There is a limitation of this study in that Gn piglets without other confounding microbiota were used to determine the specific beneficial effects of EcN on AttHRV against HRV-induced immunity. Whether the findings from this study using Gn pigs can be comparable to conventional pigs or other species with a normal gut microbiota is uncertain because of the reduced immune responses in germ-free, mono-colonized or dual-colonized versus conventional animals [65,66]. However, our methodology is advantageous in terms of eliminating the confounding effects of the intestinal microbiota and defining the effects of individual or combined probiotic with AttHRV vaccine on HRV infections. Even if the magnitude of the immune responses is lower in Gn compared with conventional pigs, the overall mucosal immune responses and their kinetics are similar [12]. Our results indicate the possibility that low-cost dietary supplementation of EcN given prior to or even together with RV vaccine can protect against HRV-associated diarrhea, HRV outbreaks, and other potentially enteric infections.

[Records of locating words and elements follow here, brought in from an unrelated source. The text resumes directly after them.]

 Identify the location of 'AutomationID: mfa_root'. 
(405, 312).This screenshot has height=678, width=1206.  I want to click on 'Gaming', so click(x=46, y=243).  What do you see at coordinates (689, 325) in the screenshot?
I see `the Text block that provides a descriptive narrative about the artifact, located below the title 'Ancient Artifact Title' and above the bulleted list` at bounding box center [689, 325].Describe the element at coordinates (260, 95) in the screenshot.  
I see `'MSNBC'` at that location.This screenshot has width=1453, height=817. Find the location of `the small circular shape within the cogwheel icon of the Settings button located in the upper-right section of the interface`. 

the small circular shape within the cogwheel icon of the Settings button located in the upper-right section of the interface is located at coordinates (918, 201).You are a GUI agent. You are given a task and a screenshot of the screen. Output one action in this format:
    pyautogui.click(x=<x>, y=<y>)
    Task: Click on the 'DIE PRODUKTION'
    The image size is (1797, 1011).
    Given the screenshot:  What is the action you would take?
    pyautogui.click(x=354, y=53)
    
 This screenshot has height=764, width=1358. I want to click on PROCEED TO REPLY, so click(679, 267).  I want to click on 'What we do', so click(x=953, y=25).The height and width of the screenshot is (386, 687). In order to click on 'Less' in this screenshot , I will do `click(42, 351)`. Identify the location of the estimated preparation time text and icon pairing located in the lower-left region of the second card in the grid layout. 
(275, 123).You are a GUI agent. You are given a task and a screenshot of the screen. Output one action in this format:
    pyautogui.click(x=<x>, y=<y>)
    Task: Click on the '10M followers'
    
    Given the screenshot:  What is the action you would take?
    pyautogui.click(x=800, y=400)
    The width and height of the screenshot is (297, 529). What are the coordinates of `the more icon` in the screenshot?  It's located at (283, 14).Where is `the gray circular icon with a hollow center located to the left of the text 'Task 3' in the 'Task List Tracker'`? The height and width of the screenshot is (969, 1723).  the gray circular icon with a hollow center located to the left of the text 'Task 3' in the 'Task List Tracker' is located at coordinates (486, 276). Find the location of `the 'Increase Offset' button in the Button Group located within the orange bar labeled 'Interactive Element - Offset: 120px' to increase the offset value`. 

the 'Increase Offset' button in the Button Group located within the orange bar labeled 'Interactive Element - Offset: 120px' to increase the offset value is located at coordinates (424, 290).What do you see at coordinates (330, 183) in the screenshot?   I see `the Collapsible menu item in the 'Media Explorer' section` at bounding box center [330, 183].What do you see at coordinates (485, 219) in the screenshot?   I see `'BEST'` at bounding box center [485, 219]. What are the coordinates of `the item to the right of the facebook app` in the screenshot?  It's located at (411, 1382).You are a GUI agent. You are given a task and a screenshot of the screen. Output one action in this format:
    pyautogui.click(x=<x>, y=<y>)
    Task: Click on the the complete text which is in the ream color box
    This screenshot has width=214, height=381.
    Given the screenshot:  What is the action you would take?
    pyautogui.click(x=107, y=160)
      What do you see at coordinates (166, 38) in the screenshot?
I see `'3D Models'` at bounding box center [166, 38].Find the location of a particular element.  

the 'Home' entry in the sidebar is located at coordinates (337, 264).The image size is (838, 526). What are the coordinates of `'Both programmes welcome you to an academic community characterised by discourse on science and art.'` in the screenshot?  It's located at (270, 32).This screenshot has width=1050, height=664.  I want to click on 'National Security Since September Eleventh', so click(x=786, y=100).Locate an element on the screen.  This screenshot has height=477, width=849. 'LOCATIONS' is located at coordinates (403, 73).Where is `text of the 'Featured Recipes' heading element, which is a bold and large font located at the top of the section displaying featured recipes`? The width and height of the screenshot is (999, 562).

In future studies, we plan to delineate the impact of EcN probiotic in pigs transplanted with a human infant fecal microbiota and vaccinated with live oral AttHRV to determine its effect pre/post VirHRV challenge. Furthermore, additional studies are needed to evaluate the efficacy of EcN efficacy on AttHRV vaccine in malnourished Gn piglets transplanted with human infant fecal microbiota, as well as in a conventional pig model.

5. Conclusions

Our results suggest that, compared with the Gram-positive LGG probiotic, the Gram-negative EcN probiotic had greater beneficial effects in promoting strong but balanced immunoregulatory/immunostimulatory efficacy of oral AttHRV vaccine in Gn piglets. EcN probiotic increased the effectiveness of live oral AttHRV vaccine by increasing both adaptive and innate immune responses. Our results suggest the possibility that low-cost dietary supplementation of EcN given together with RV vaccine can protect against HRV-associated diarrhea, HRV outbreaks, and other potentially enteric infections.